In one of the more outré conceits in Woody Allen’s (1997) film Deconstructing Harry, an actor, Mel (played by Robin Williams), finds himself getting blurry, like literally blurry, on screen and off. His director pulls him aside on set. “I don’t know how to tell you this, but you’re soft.”
“I’ve gained a little weight, but –”
“No, it’s not that. You’re out of focus. Look at yourself.”
“It’s a little fuzzy,” he says, examining his hands. “But I feel fine!”
Like many of the characters in the film, Mel inhabits the narrative’s own mise-en-abyme, a fictional surrogate for the movie’s protagonist, an author named Harry Block (himself a barely disguised surrogate for Allen himself, who plays the role), a man who “can’t function well in life but can in art”. As Block’s life and lusts grow increasingly out of control, the story gets more and more crowded by his creations, as he desperately seeks to assert some agency over his own story and bring clarity to his life. But Rousay’s a softer focus seems to be taking a different tack: instead of staking your authority through art, why not inhabit the blur and see the world through the same blunted focus as Mel’s body. Inhabit that softness, lean into it.

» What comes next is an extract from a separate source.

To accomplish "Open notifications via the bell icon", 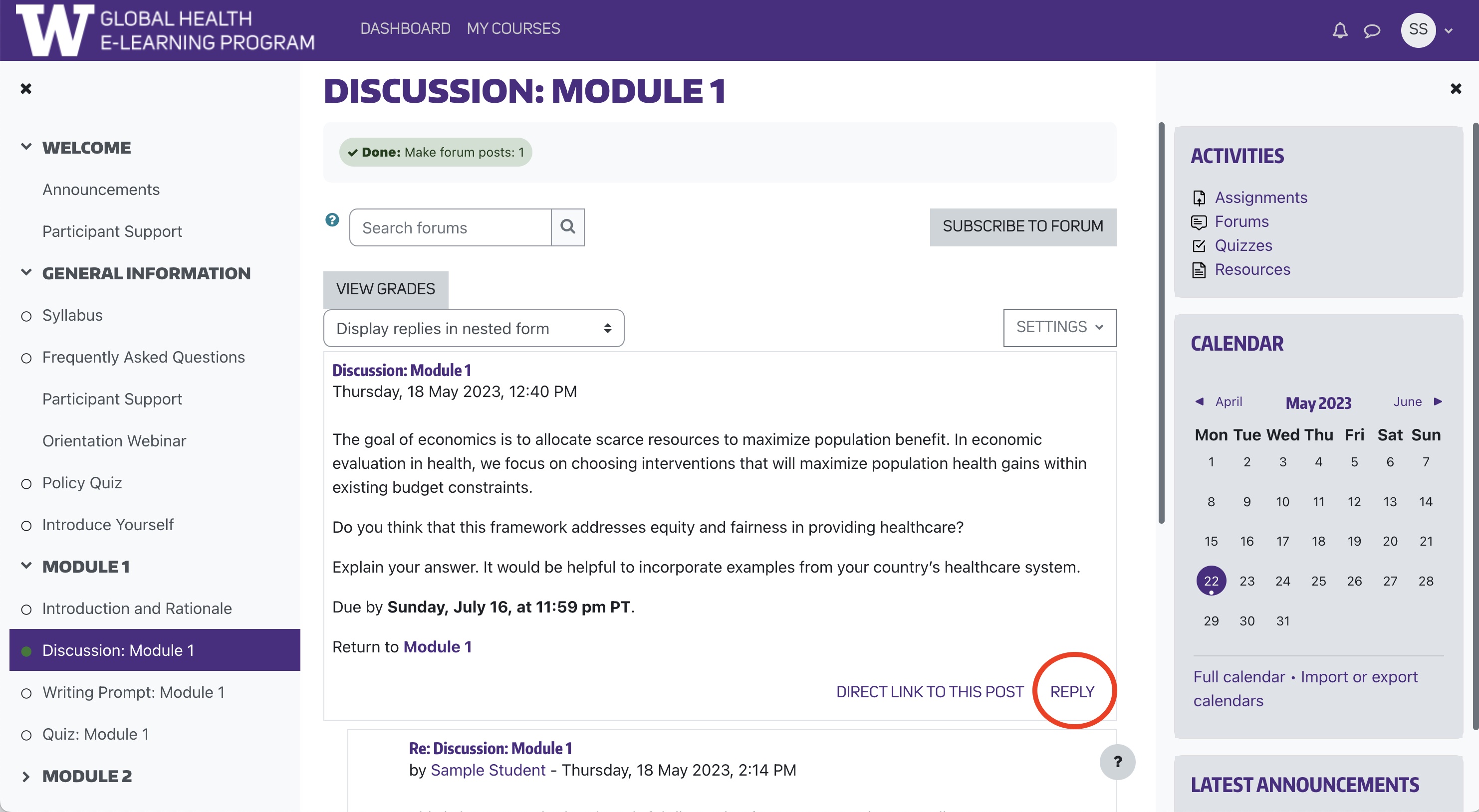I will tap(1339, 30).
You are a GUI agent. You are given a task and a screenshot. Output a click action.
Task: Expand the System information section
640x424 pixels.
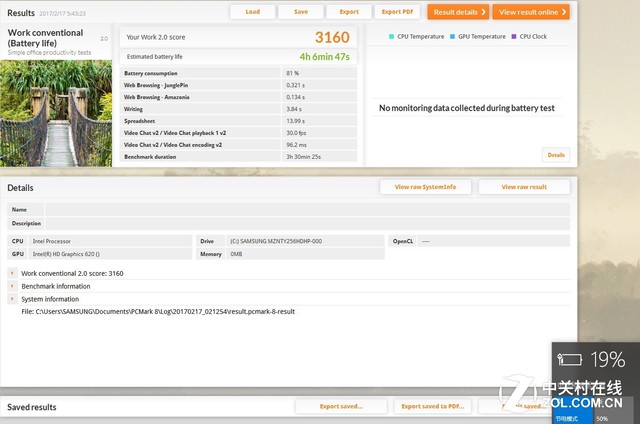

There’s a sketch-like quality to a softer focus. It could almost be a diary. Moments recall Henry Collins and Robin Foster’s sound practice dubbed ‘rummaging’, in which miscellaneous objects in a container or drawer are shuffled and manually intermixed, allowing the sounds of their scrapes and collisions “to improvise with others of their own accord.” Talking to composer Simon Fisher Turner a while back, he told me of his disdain for the term ‘field recording’, preferring instead ‘life recording’. The term feels apt here, too. On the second track, ‘Discrete (The Market)’, we accompany Rousay on a trip to her local farmer’s market. Elsewhere, we hear the putter of idling car engines, the crack and pop of distant fireworks, ice tinkling against the side of a glass.

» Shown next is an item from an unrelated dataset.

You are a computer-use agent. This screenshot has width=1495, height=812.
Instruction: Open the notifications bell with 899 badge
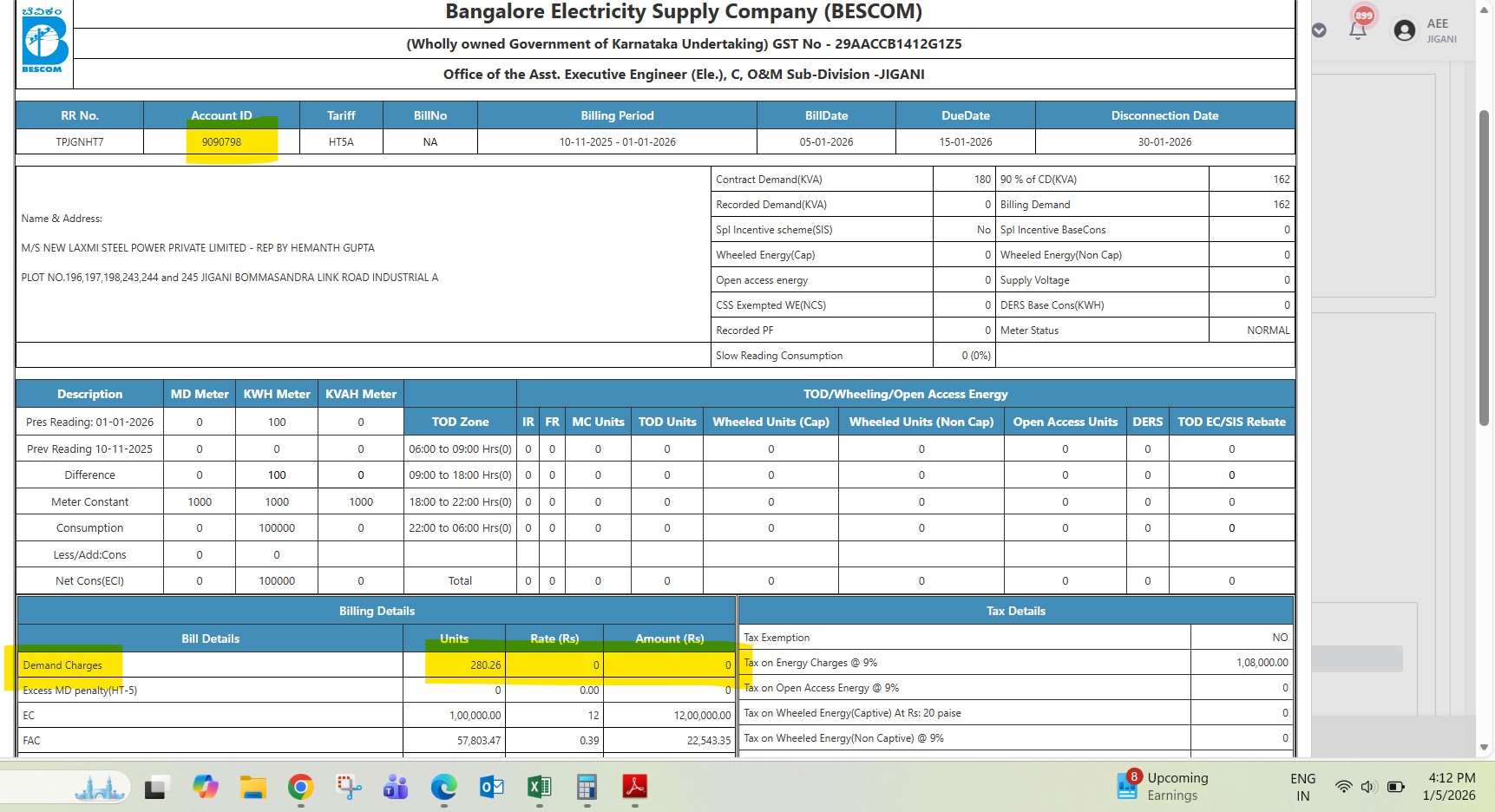(1358, 29)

This is a million miles from the patient staking out of habitats and species undertaken by the likes of Chris Watson or Bernie Krause. Rather, something more opportunistic, spontaneous, continuous with the process of living a life and inseparable from it. There is no attempt here to conceal the presence of the recording subject and her apparatus. Rousay remains defiantly present in her own music, without quite dominating it. The sounds live their own life, too.

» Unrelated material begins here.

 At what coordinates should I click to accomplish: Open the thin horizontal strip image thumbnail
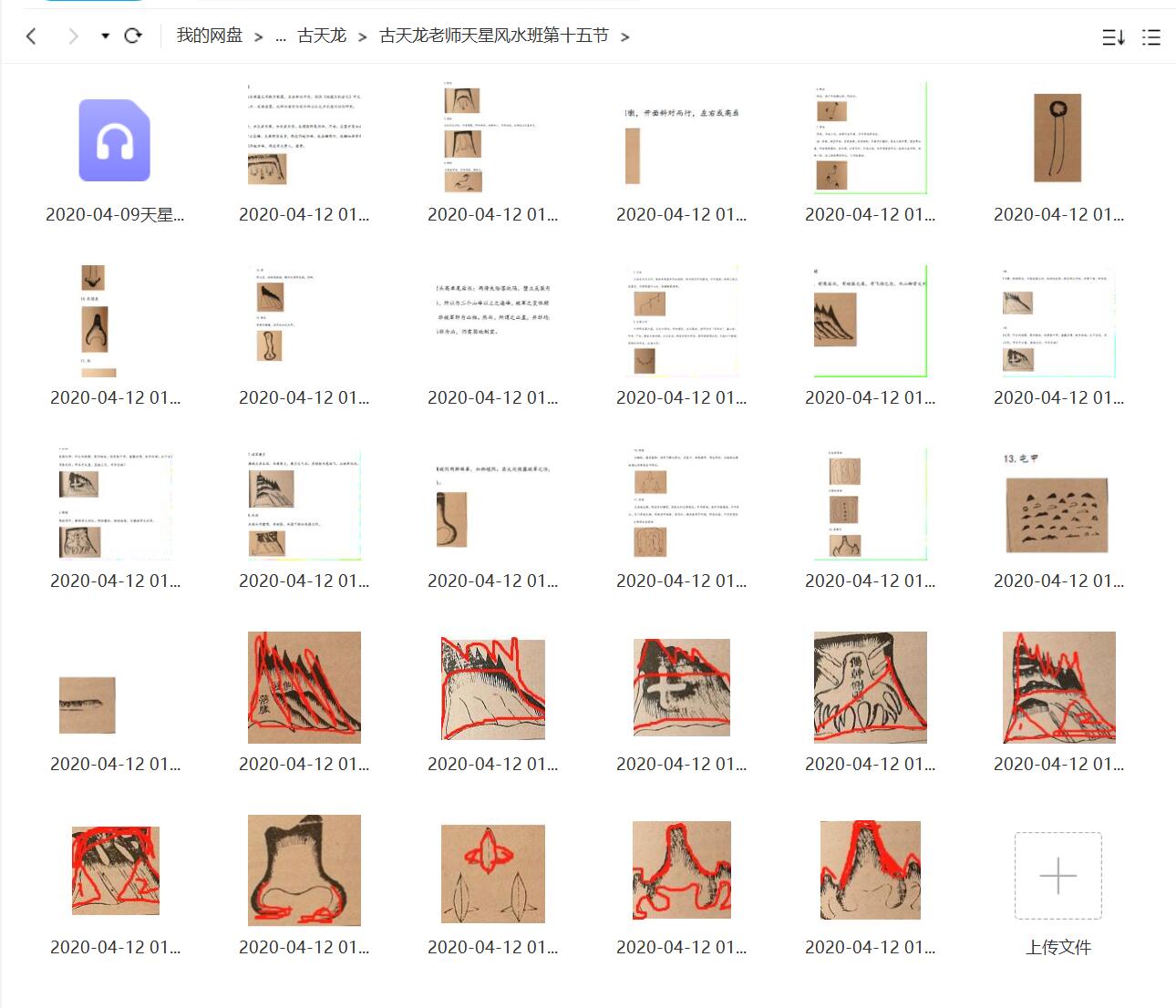point(88,705)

Some years ago, I used to go regularly to a concert series at the 12 Bar Club on London’s Denmark Street called Baggage Reclaim. It was always an eclectic event, engagingly compèred by curator Richard Sanderson. On the back of the flyer was a manifesto of sorts. Over the years, it said (I’m paraphrasing here, from memory), experimental music has thrown out a lot of excess baggage: things like communicating with an audience, warmth, engagement, emotion, and melody. The series’ promise was to reclaim all that. I was reminded of that pledge while listening to a softer focus, a record which makes no bones about its desire to make the listener feel, about its closeness, its endearments. Rousay is a highly prolific composer and performer. Discogs lists fifteen albums since only 2019 – and that doesn’t even count the other Claire Rousay release in just the last few weeks, the beguiling ilysm on Cafe Oto’s Takuroku net label. But a softer focus feels like a breakthrough: simultaneously freer and more composed, closer and more abstract, sweeter and more caustic. Perhaps this can in part be attributed to the presence of visual artist Dani Toral, the influence on this project of whose elliptical shapes and bruised colours would be appear to be far more pervasive than anything implied than by the term ‘sleeve designer’. Either way, a softer focus remains an album to cherish, a singular meditation on life and memory that never falls into the traps of nostalgia.